Python 开发环境管理分为两部分,一个是 Python 版本管理,一个是虚拟环境管理。

很多时候受限于我们的项目依赖,在开发不同的项目时需要用到不同的 Python 版本,例如 TensorFlow 2.10 就只能支持 3.7-3.10 的 Python 版本,但是最新版的 TensorFlow 就支持最新的 Python 3.11. 作者由于同时使用 TensorFlow 和 PyTorch 两个深度学习框架,就在电脑上安装了三个 Python 版本。

如果我们不使用虚拟环境管理的话,我们所有的包都会安装在系统全局 Python (Global Python, 也就是系统默认的 Python 版本) 的目录下,这会导致两个问题:

  • 第一个是由于在同一个目录下只能安装某一个包的一个版本,如果有两个项目对同一个依赖包有不同的版本需求,就会导致依赖冲突,给开发带来问题。
  • 第二个是,哪怕没有依赖冲突的问题,所有的依赖包安装在同一个目录下,会导致导出的依赖文件过于冗余,这在进行项目开源的时候是非常忌讳的(当然这个问题也存在简单的解决方法)。

基于上述两个原因,Python 开发环境管理的最佳实践是为不同的项目建立不同的虚拟环境。为了满足项目依赖对于 Python 版本的要求,我们在建立虚拟环境的时候,就需要指定 Python 版本,具体指定 Python 版本的方法会在下面的不同实践中具体介绍。

虚拟环境管理最佳实践(以 virtualenv 为例)

利用 Python 自带的 venv 管理虚拟环境

利用 Python 自带的 venv 管理虚拟环境有两个主要的问题:

  • 创建虚拟环境的时候无法指定 Python 的版本。
  • 使用 venv 的时候需要指定路径,比较麻烦。

基于上述两个原因,我很快就弃用了 venv。由于作者使用的时间太短,关于 venv 的介绍和详细使用,可以参考少数派站内的两篇文章。

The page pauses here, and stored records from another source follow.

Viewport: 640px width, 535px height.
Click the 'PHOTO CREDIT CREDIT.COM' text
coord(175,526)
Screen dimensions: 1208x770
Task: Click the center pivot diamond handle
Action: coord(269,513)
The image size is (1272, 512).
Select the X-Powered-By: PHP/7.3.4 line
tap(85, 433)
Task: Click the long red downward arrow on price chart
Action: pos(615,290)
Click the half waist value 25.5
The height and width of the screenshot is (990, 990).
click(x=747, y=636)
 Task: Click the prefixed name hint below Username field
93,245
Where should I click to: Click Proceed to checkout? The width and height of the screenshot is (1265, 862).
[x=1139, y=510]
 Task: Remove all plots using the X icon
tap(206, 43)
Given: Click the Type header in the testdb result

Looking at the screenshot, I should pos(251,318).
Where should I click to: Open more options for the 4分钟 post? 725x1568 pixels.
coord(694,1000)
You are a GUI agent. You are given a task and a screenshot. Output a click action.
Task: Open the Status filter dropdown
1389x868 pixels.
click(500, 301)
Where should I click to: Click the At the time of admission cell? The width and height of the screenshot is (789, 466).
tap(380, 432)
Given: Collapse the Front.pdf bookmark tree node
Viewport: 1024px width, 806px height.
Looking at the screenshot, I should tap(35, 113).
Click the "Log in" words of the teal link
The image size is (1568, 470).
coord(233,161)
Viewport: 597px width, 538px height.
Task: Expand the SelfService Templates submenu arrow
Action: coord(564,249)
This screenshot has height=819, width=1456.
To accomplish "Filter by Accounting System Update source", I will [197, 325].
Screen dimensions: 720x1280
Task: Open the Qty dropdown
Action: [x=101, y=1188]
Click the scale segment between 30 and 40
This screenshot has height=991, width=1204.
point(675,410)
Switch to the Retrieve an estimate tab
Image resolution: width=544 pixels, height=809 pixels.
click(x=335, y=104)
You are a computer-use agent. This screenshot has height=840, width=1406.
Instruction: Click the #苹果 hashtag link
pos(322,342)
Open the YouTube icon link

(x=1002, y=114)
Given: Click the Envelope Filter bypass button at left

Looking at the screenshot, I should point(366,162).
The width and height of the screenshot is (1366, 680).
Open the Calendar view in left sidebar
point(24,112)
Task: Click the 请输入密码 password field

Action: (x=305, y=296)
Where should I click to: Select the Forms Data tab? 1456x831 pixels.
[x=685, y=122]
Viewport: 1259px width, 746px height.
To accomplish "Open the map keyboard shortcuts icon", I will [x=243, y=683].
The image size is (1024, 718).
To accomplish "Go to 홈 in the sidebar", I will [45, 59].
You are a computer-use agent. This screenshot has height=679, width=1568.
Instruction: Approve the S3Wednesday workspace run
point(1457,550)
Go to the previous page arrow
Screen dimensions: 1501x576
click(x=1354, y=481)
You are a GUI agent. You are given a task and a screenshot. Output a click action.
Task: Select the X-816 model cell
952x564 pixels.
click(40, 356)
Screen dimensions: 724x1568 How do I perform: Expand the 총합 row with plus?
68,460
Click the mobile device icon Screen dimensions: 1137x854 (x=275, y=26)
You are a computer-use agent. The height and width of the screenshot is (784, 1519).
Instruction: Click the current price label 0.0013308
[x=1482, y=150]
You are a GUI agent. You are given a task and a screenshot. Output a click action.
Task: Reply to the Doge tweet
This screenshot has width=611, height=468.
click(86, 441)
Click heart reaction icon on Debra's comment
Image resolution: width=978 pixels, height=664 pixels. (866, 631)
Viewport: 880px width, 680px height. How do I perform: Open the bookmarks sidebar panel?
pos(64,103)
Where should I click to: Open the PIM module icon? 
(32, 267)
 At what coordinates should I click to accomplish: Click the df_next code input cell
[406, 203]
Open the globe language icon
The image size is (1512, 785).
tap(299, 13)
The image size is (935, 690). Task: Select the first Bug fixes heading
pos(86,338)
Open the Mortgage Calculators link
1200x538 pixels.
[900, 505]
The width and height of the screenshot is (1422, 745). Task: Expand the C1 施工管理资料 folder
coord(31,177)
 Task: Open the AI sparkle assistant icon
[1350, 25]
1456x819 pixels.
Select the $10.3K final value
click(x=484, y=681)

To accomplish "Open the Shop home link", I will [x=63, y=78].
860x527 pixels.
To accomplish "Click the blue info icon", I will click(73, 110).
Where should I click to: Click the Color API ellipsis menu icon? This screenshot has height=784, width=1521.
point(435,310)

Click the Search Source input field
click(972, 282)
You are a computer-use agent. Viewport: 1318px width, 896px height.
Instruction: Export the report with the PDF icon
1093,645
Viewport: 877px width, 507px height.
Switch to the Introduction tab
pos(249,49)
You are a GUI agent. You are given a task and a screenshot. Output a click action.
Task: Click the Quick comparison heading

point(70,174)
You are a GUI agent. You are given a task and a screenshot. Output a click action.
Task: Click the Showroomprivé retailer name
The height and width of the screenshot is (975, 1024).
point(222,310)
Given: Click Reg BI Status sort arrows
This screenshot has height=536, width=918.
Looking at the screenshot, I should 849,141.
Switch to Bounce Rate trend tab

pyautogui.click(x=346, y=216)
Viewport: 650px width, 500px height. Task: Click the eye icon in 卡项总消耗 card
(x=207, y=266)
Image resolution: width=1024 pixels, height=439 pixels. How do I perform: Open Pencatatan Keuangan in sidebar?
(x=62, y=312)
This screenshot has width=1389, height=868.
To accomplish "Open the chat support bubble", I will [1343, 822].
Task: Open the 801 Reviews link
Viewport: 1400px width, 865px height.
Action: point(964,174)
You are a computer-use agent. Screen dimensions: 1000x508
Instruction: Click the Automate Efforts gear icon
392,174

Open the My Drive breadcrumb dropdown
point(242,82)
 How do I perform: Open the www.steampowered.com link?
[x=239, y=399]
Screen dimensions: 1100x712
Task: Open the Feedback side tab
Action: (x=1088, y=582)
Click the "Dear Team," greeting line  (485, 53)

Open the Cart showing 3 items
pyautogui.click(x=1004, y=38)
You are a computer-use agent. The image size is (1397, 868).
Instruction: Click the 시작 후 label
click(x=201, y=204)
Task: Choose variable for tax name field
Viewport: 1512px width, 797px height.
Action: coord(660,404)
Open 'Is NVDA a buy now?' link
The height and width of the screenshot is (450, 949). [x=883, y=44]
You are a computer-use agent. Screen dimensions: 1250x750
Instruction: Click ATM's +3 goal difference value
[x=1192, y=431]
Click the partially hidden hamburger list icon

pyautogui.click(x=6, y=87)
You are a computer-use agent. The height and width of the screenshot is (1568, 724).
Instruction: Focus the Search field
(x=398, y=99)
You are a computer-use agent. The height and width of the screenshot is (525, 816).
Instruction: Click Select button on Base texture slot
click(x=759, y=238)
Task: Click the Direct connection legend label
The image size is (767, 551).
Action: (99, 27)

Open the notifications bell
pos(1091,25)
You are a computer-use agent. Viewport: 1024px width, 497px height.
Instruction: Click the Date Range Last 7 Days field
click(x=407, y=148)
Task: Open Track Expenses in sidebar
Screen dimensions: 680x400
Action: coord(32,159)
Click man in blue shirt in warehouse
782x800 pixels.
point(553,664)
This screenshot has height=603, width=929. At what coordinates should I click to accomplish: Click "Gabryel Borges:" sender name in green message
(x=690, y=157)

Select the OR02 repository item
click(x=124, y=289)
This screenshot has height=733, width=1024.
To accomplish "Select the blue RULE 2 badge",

关于 virtualenv,作者在查资料的时候发现二者同源,是 venv 的超集,所以对它也完全没有尝试。

利用 Miniconda/Anaconda 同时管理 Python 版本和虚拟环境

Miniconda 和 Anaconda 都打包了 Conda 这一包管理器,二者的区别在于,Miniconda 里面只包含了 Conda、Python 和一些必备的包,是最小的 Conda 安装环境;而 Anaconda 则提供了很多额外的数据科学或者机器学习的依赖包,例如安装完成之后就可以使用 Python 的IDE Spyder,导致其安装包非常臃肿。

由于 Anaconda 中的很多工具包我们都用不上,所以建议直接 Miniconda,遇到需要的依赖的时候直接安装即可。

由于 Windows 系统没有自带 Python 安装,所以如果直接安装 Miniconda / Anaconda,系统的默认 Python 版本就会是 Miniconda / Anaconda 的 Python 版本。

Windows

  • 下载并安装 Miniconda / Anaconda,只需要按照安装提示完成安装即可,安装过程中需要注意的是添加到系统环境变量中的这一步,建议将其添加到系统环境变量(Anaconda 官方安装教程)。

  • 创建虚拟环境
conda create -n venv_name python=3.11 # 创建虚拟环境并指定 Python 版本
conda activate venv_name # 激活虚拟环境
conda deactivate # 离开虚拟环境

Ubuntu/WSL

由于 Ubuntu/WSL 在 Terminal 里操作非常方便,流程和 Windows 中相同,只是以命令行的形式进行,故而提供完整的命令行参考。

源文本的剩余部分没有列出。